_ARTICLE_
This author opens by excerpting a Parsha summary written by Rabbi Shmuel Goldin, in his sefer “Unlocking The Torah Text,” Sefer Devarim (page 1):

On the first day of the eleventh month of the fortieth year after Yetziyot Mitzrayim, as the B’nei Yisrael stand poised to enter the land of Canaan, Moshe opens his farewell address. Prohibited by Divine decree from entering the land of Canaan, this great leader will spend the last five weeks of his life delivering a series of wide-ranging messages to his people. These messages comprise the text of Sefer Devarim.

A number of years ago, Rav Aba Wagensberg spoke out in a shiur that Sefer Devarim represents Moshe Rabbeinu’s Mussar to B’nai Yisrael as the time of his death drew near.

Rabbi Wagensberg gave over the thought that the B’nai Yisrael, after all of the rebellions, all of the contention, all of the failures which the rebellions and contention wrought, after the blatantly false accusations of nepotism hurled by segments of the Am at Moshe and Aaron HaKohen and more, Finally: came to the collective, unequivocal realization that Moshe Rabbeinu, now in his final days on earth, was indeed Hashem’s anointed — the undisputed leader and that his words are the words of Hashem.

In fact, R’ Wagensberg wrote in an email vort a few years ago on our Parshat Devarim:

The Yid Hakadosh (Rebbi Ya’akov Yitchak Rabinowitz, 1766-1813, Pshischa, Poland) said that his favorite Mussar sefer was Sefer Devarim. So attached was the Yid Hakadosh to Sefer Devarim that he read several verses from it each day of the year.

He explained the reason why. He said that Sefer Devarim has a huge advantage over any other Mussar sefer out there. This advantage can be understood in the following way.

It is more beneficial to hear rebuke from a living person than it is to read it from a book. This is because when a person admonishes another from a place of true care, love, and concern, we can then apply the age old adage which states, “Words which come from the heart enter into the heart” (preface to Likuttei Amarim). This feeling is absent when reading reproof from a text.

This is why it more beneficial to study Mussar from Sefer Devarim than from any other source. This is because the Divine Presence spoke through Moshe Rabbenu’s throat (Zohar, Pinchas, pg. 232a). Since Hashem is eternal, it is as if Moshe Rabbenu is still speaking to us right now. The words of Sefer Devarim are emanating from Moshe’s heart right now. As such, they are penetrating our hearts this very moment. This live rebuke is something which is missing from other Mussar books.

This is why the opening verse of Sefer Devarim says, “These are the words that Moshe spoke to ALL of Israel” (Devarim 1:1). This does not just mean that Moshe spoke these words to all the Jews that were alive at that time, but it means that Moshe spoke these words to ALL the Jewish people throughout the generations. Every time we open a Sefer Devarim to study from, it is as if we are streaming it live, with Moshe Rabbenu speaking to us directly.

_ENTRIES_

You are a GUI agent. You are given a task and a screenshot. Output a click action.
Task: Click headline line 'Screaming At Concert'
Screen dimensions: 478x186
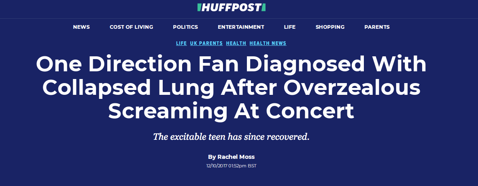click(231, 111)
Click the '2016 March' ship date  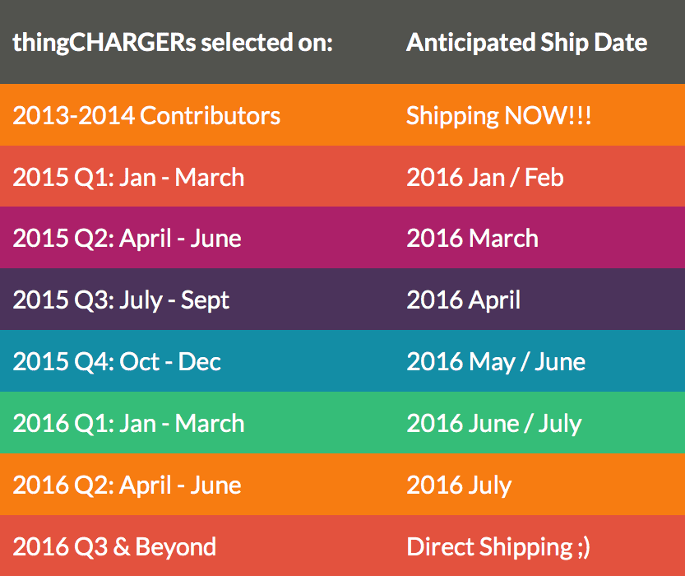coord(472,239)
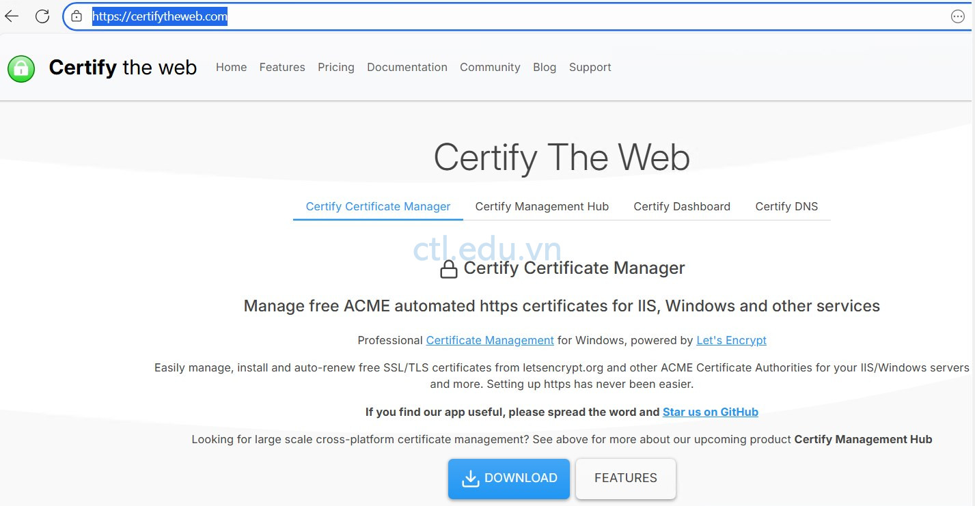The image size is (975, 506).
Task: Click the padlock icon beside Certify Certificate Manager heading
Action: click(449, 268)
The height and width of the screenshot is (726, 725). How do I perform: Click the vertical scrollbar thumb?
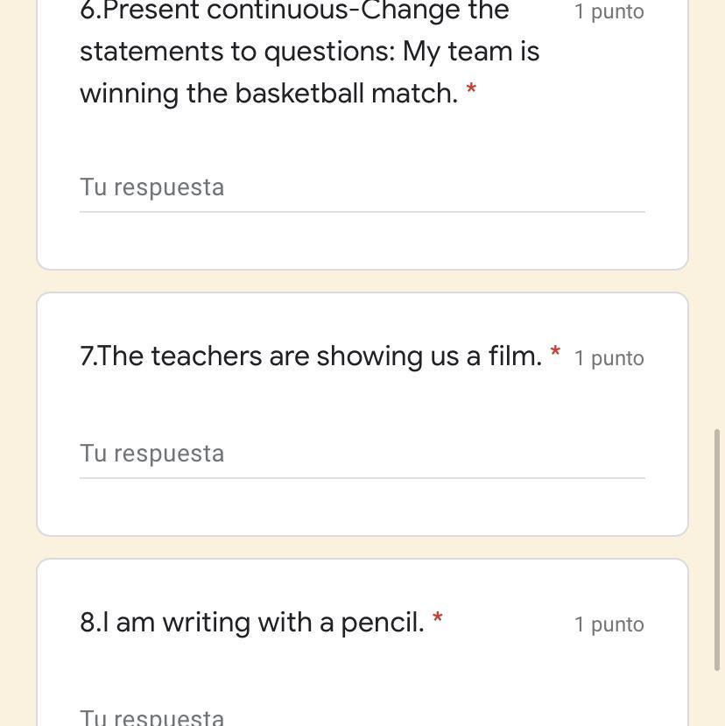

_WRITTEN REQUEST_
In the article on Sefer Devarim, how much of his life does Moshe spend delivering his messages to his people?

_PROBLEM SOLUTION_
The last five weeks of his life.